Machine Comprehension (MC) models answer natural language questions by selecting an answer span within an evidence text. The AllenNLP MC model is a reimplementation of BiDAF (Seo et al, 2017), or Bi-Directional Attention Flow, a widely used MC baseline that achieves near state-of-the-art accuracies on the SQuAD dataset. The AllenNLP BIDAF model achieves an EM score of 68.3 on the SQuAD dev set, just slightly ahead of the original BIDAF system's score of 67.7, while also training at a 10x speedup (4 hours on a p2.xlarge).
SRL, or Semantic Role Labeling, models recover the latent predicate argument structure of a sentence. SRL builds representations that answer basic questions about sentence meaning, including "who" did "what" to “whom," etc. The AllenNLP SRL model is a reimplementation of a deep BiLSTM model (He et al, 2017). The AllenNLP SRL model closely matches the published model, achieving a F1 of 78.9 on CoNLL 2012.
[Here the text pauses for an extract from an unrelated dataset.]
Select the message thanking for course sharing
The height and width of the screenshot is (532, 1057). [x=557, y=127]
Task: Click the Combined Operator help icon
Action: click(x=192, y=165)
Textual Entailment (TE) models take a pair of sentences and predict whether the facts in the first necessarily imply the facts in the second one. The AllenNLP TE model is a reimplementation of the decomposable attention model (Parikh et al, 2017), a widely used TE baseline that is relatively simple and achieves near state-of-the-art performance onthe SNLI dataset. The AllenNLP TE model achieves an accuracy of 84.7% on the SNLI 1.0 test dataset, which is comparable to the original system's score of 86.3%.